• What you are asked to do
Your reply should hold the line containing "Instruction: Open the Country menu" and every later line of the records, reproduced exactly, and no other lines.

(Saved entries)
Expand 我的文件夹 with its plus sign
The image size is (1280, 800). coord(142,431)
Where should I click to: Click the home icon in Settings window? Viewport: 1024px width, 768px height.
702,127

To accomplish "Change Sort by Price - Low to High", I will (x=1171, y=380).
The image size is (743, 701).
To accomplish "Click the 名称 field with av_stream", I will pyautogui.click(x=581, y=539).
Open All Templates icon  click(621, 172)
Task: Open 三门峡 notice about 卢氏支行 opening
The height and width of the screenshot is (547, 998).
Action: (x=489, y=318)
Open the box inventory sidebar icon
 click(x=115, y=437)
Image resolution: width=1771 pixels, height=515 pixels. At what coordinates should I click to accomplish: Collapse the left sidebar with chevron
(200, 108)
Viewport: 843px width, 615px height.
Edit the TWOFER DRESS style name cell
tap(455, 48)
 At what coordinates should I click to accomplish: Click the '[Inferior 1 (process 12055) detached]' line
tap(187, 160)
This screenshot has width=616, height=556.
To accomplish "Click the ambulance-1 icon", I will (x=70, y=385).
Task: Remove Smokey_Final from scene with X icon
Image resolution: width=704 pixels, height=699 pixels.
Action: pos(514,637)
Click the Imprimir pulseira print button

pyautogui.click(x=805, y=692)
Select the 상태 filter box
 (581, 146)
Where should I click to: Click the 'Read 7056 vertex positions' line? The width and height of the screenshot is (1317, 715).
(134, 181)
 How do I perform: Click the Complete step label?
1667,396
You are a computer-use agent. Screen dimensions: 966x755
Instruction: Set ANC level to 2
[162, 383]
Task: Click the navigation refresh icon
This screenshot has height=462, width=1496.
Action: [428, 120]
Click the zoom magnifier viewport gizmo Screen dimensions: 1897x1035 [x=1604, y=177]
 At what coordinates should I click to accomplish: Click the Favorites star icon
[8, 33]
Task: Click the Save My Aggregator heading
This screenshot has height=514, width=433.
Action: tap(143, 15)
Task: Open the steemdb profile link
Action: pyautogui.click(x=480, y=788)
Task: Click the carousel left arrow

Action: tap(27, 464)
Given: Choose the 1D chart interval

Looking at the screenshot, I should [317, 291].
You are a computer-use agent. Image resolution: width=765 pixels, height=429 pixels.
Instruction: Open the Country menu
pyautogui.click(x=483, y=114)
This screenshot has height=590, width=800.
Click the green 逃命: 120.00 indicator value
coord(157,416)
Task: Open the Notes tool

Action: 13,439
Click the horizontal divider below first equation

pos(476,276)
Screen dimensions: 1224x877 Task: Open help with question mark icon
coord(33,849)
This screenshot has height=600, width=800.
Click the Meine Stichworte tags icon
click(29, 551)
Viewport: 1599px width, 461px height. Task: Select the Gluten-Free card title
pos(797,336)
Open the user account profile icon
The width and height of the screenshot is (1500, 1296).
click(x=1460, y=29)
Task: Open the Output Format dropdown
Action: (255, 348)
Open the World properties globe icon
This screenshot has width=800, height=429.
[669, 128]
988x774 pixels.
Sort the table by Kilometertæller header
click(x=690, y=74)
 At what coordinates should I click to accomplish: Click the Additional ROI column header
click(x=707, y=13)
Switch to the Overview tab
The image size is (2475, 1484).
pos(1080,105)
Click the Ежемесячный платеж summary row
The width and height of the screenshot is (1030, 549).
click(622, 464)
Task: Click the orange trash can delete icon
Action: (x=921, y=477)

• Result
Instruction: Open the Country menu
pyautogui.click(x=483, y=114)
This screenshot has height=590, width=800.
Click the green 逃命: 120.00 indicator value
coord(157,416)
Task: Open the Notes tool

Action: 13,439
Click the horizontal divider below first equation

pos(476,276)
Screen dimensions: 1224x877 Task: Open help with question mark icon
coord(33,849)
This screenshot has height=600, width=800.
Click the Meine Stichworte tags icon
click(29, 551)
Viewport: 1599px width, 461px height. Task: Select the Gluten-Free card title
pos(797,336)
Open the user account profile icon
The width and height of the screenshot is (1500, 1296).
click(x=1460, y=29)
Task: Open the Output Format dropdown
Action: (255, 348)
Open the World properties globe icon
This screenshot has width=800, height=429.
[669, 128]
988x774 pixels.
Sort the table by Kilometertæller header
click(x=690, y=74)
 At what coordinates should I click to accomplish: Click the Additional ROI column header
click(x=707, y=13)
Switch to the Overview tab
The image size is (2475, 1484).
pos(1080,105)
Click the Ежемесячный платеж summary row
The width and height of the screenshot is (1030, 549).
click(622, 464)
Task: Click the orange trash can delete icon
Action: (x=921, y=477)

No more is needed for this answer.